Medication is an increasingly complex area and is growing all the time. In the lifetime of a 50-year-old, the number of medication choices able to be prescribed and dispensed has risen from about 250 to more than 4000. Every year there are new and increasingly complex medications being developed.
People are on a number of medicines not just for the treatment of diseases but also to prevent them from developing likely conditions. Medication will not have their most beneficial effect for patients unless they are optimally prescribed and patients take them as prescribed.
Services which improve the appropriate use of medication have the potential to benefit patients directly, by improving their health status, and indirectly, by freeing up health system resources for more productive uses.
Health Minister Tony Ryall believes pharmacists are underutilised and the pharmacy sector agrees with him. New Zealand research has found that 13 per cent of all hospital admissions are related to adverse medical events. A total of 50 per cent of people don't take their medication properly, 19 per cent either skip their repeats or do not get their prescriptions filled, and about 1.5 per cent of all hospital admissions are related to drug therapy problems originating in the community.
These are very real and significant problems and they are not able to be best addressed with the way health and pharmacy services are currently structured and delivered in New Zealand.
District Health Boards (DHBs) identified this in 2005 and invested in developing a national framework of pharmacist services with the aim of changing the current focus of pharmacists providing mainly dispensing services to using them much more for the clinical skills they have been trained to have and should be using.

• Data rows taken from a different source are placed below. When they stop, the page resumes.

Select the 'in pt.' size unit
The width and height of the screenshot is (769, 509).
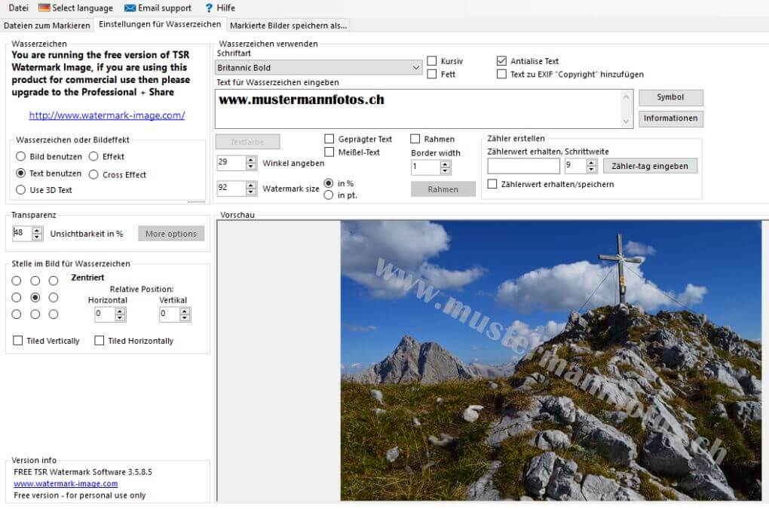[329, 195]
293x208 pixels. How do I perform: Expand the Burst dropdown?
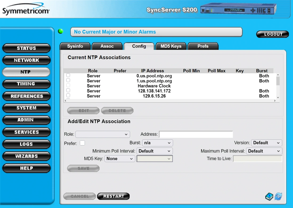point(157,143)
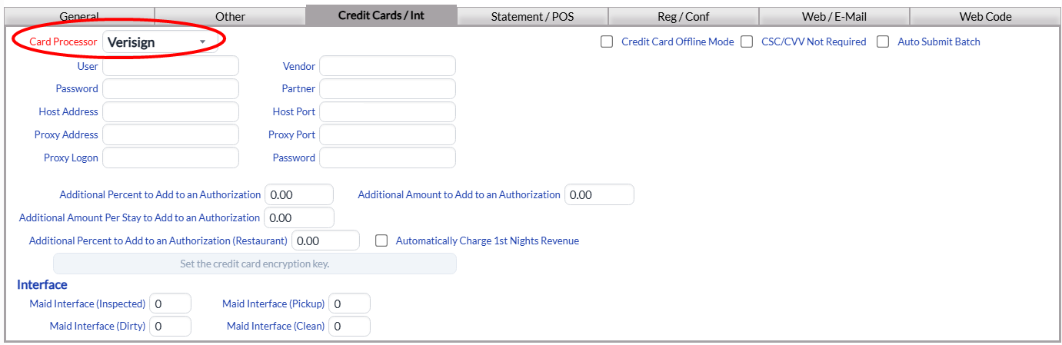Open the Web / E-Mail tab
This screenshot has height=345, width=1062.
point(834,16)
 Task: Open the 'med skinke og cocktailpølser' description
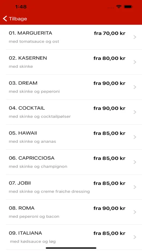(40, 116)
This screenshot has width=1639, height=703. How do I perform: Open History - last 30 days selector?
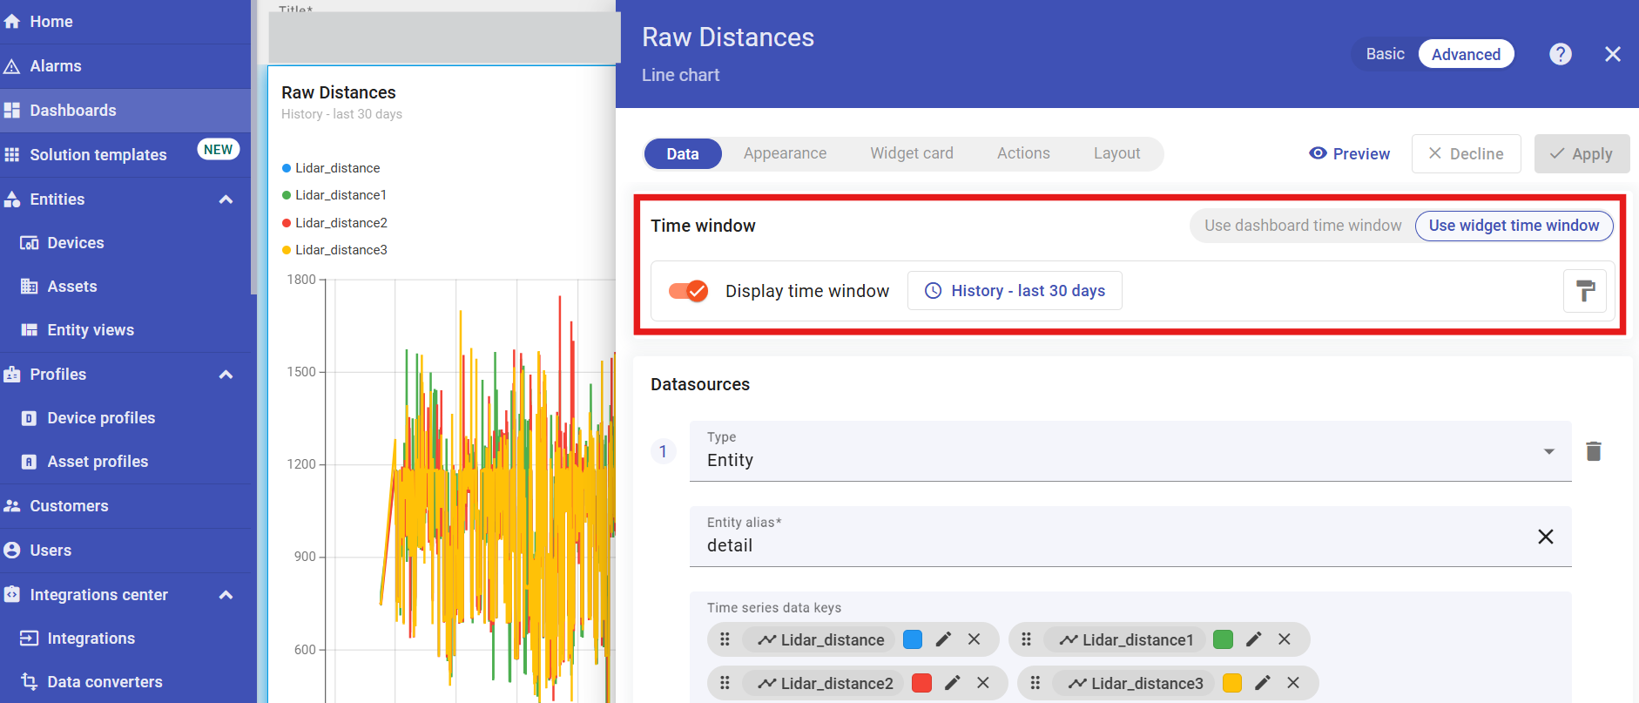coord(1015,291)
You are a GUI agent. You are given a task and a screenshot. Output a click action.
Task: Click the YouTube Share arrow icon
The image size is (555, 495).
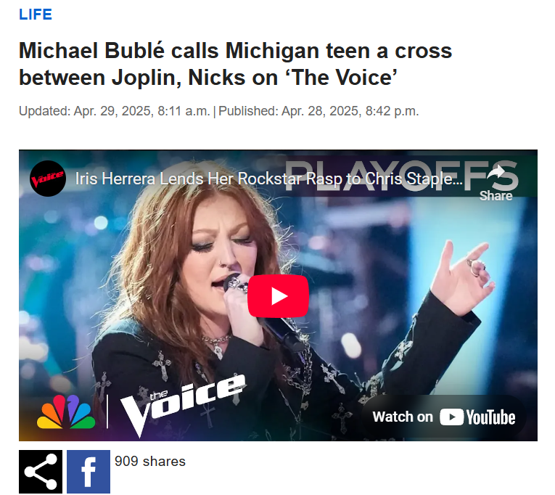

The framework was launched in 2007 and identified a number of new pharmacist services and provides the DHBs with the opportunity to address the challenges of poor management of public medication.
United Future leader Peter Dunne was also aware of this when he undertook the work and consultation through the medicines strategy. One of the key recommendations, as outlined in the Government's accompanying "Actioning Medicines NZ", is to use the clinical skills of pharmacists more appropriately. The national framework of pharmacist services provides specifications for five new services incorporating the existing dispensing with each new service having three levels. The new services include:
Medicines use review and adherence support. The pharmacist works with the patient to review the patient's understanding of their medication and checks whether they are taking it properly. This is a four-part review and occurs over a year.
Medicines therapy assessment. Pharmacists review the medication a patient has been prescribed and looks to make recommendations as to any changes or alterations that can be made to optimise therapy for that patient. A good area for this type of review is a rest home setting. The information from the review is passed to the prescriber. This review is also a four-part one over a 12-month period and is done in partnership with the GP or prescriber.
Comprehensive medicines management. This involves a more comprehensive type of assessment and may involve pharmacist prescribing. This type of review would probably be used in specialised types of areas such as anticoagulation clinics or in a clinic as part of a wider team.
Health education services for the public, where pharmacists would be involved in health education campaigns, such as a stop smoking campaign.
Medicines clinical information support for doctors/prescribers. People have experienced the benefits of a patient-focused medicine use review with DHBs around the country (Waikato, Waitemata, Counties Manukau, Canterbury, Nelson/Marlborough and Capital and Coast) implementing this first level service since the DHB launched the framework.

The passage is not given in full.